Problem to solve:
Please copy out, word for word, the part of the entries that opens with the line containing "The width and height of the screenshot is (555, 386)." and runs through the end of the entries.

Input rows:
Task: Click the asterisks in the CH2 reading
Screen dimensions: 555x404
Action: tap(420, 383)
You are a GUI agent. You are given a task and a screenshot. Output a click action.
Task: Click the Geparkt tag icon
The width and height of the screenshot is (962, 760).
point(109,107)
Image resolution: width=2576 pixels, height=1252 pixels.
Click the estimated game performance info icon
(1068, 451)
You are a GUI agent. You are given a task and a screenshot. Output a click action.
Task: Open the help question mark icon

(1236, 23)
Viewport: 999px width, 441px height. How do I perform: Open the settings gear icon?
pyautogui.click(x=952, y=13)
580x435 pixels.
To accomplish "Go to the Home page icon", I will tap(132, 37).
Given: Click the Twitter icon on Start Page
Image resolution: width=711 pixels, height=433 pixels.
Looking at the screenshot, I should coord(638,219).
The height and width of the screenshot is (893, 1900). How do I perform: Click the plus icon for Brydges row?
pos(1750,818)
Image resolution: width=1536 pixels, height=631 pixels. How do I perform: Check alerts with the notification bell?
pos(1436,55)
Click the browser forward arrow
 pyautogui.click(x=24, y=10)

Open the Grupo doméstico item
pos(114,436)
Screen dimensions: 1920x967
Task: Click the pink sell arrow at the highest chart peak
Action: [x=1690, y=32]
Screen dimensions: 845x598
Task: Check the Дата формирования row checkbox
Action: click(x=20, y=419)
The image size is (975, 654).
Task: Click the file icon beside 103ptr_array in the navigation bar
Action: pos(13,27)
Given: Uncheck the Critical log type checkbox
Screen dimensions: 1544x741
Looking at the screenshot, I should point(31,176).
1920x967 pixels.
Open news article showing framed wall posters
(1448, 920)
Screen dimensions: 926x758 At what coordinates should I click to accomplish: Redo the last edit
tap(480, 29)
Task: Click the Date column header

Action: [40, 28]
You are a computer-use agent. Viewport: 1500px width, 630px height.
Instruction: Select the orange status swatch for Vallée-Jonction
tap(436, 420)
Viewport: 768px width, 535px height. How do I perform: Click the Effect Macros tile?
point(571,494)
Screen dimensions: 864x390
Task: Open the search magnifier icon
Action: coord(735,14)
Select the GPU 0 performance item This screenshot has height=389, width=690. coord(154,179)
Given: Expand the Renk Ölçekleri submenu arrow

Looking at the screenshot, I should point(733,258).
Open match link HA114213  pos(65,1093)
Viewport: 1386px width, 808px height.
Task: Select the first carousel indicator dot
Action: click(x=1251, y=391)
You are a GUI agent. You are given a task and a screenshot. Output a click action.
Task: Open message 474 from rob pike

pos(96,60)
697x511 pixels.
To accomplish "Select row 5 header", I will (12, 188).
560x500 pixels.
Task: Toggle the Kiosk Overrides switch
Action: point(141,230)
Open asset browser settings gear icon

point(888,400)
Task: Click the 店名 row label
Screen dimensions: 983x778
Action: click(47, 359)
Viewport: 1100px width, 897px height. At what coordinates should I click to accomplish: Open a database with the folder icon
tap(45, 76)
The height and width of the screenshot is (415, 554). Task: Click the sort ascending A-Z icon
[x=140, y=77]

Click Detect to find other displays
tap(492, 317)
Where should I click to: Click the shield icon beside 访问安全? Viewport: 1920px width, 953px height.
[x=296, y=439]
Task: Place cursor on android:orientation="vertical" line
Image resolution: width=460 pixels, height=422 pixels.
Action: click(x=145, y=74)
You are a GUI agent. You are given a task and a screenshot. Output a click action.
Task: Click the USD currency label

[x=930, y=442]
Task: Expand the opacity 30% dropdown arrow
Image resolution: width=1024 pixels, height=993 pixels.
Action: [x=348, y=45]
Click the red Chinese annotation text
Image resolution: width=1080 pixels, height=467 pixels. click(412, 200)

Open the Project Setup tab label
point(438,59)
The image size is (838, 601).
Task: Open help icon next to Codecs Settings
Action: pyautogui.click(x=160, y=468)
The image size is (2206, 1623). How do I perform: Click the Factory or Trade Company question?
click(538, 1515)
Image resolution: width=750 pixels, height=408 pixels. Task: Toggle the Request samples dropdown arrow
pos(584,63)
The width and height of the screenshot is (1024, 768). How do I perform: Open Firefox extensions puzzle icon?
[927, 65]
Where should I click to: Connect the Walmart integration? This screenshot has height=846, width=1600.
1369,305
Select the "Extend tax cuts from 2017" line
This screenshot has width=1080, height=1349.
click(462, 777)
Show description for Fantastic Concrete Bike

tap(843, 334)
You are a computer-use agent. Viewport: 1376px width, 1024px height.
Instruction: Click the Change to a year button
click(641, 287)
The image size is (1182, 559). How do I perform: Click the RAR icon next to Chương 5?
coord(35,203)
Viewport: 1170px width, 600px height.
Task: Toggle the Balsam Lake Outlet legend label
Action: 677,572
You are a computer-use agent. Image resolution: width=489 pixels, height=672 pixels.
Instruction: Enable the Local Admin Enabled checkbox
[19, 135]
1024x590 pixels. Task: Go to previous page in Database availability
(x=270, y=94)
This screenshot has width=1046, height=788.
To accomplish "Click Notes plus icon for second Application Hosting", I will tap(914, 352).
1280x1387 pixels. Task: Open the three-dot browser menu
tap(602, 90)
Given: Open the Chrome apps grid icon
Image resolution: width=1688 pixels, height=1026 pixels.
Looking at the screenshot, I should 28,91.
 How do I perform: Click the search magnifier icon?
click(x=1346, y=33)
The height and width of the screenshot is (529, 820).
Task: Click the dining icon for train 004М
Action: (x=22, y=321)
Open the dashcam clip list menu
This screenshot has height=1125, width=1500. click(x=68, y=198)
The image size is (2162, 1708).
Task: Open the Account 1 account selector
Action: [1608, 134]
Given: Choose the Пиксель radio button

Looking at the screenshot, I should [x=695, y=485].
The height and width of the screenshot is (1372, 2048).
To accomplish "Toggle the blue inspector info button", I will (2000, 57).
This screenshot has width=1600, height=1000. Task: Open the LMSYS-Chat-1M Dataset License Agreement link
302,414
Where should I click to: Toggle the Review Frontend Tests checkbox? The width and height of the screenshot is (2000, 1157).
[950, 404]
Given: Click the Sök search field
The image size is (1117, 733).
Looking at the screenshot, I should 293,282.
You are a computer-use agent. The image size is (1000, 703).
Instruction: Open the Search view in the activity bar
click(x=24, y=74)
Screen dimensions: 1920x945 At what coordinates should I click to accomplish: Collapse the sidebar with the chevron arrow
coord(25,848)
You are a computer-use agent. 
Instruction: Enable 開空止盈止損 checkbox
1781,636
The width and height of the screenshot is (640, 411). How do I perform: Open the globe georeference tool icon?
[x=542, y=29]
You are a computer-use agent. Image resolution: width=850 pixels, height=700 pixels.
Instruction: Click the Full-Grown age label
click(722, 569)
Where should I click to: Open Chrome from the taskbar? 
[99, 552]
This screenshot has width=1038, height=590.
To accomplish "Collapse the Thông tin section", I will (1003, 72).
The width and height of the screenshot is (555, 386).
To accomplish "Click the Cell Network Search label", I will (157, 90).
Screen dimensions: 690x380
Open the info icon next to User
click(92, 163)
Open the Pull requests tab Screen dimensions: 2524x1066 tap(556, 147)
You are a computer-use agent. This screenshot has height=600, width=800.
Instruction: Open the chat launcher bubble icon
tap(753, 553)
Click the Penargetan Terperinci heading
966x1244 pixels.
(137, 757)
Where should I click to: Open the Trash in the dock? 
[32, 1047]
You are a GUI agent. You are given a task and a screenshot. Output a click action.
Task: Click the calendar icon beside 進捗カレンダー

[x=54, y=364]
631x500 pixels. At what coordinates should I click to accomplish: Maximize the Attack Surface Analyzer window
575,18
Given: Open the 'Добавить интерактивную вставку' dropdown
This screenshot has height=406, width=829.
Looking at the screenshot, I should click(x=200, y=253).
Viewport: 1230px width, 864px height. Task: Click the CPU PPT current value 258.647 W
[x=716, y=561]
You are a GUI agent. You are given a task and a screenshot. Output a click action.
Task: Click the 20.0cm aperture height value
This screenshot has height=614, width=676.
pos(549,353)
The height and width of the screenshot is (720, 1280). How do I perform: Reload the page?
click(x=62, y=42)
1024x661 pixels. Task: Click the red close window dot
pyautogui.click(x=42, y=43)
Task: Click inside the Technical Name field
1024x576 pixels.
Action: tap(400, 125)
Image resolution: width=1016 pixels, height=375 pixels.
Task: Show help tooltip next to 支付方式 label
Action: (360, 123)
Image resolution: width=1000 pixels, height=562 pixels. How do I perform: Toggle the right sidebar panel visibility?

Expected answer:
The width and height of the screenshot is (555, 386).
To accomplish "Click the Cell Network Search label", I will (157, 90).
Screen dimensions: 690x380
Open the info icon next to User
click(92, 163)
Open the Pull requests tab Screen dimensions: 2524x1066 tap(556, 147)
You are a computer-use agent. This screenshot has height=600, width=800.
Instruction: Open the chat launcher bubble icon
tap(753, 553)
Click the Penargetan Terperinci heading
966x1244 pixels.
(137, 757)
Where should I click to: Open the Trash in the dock? 
[32, 1047]
You are a GUI agent. You are given a task and a screenshot. Output a click action.
Task: Click the calendar icon beside 進捗カレンダー

[x=54, y=364]
631x500 pixels. At what coordinates should I click to accomplish: Maximize the Attack Surface Analyzer window
575,18
Given: Open the 'Добавить интерактивную вставку' dropdown
This screenshot has height=406, width=829.
Looking at the screenshot, I should click(x=200, y=253).
Viewport: 1230px width, 864px height. Task: Click the CPU PPT current value 258.647 W
[x=716, y=561]
You are a GUI agent. You are given a task and a screenshot. Output a click action.
Task: Click the 20.0cm aperture height value
This screenshot has height=614, width=676.
pos(549,353)
The height and width of the screenshot is (720, 1280). How do I perform: Reload the page?
click(x=62, y=42)
1024x661 pixels. Task: Click the red close window dot
pyautogui.click(x=42, y=43)
Task: Click inside the Technical Name field
1024x576 pixels.
Action: tap(400, 125)
Image resolution: width=1016 pixels, height=375 pixels.
Task: Show help tooltip next to 支付方式 label
Action: (360, 123)
Image resolution: width=1000 pixels, height=562 pixels. How do I perform: Toggle the right sidebar panel visibility?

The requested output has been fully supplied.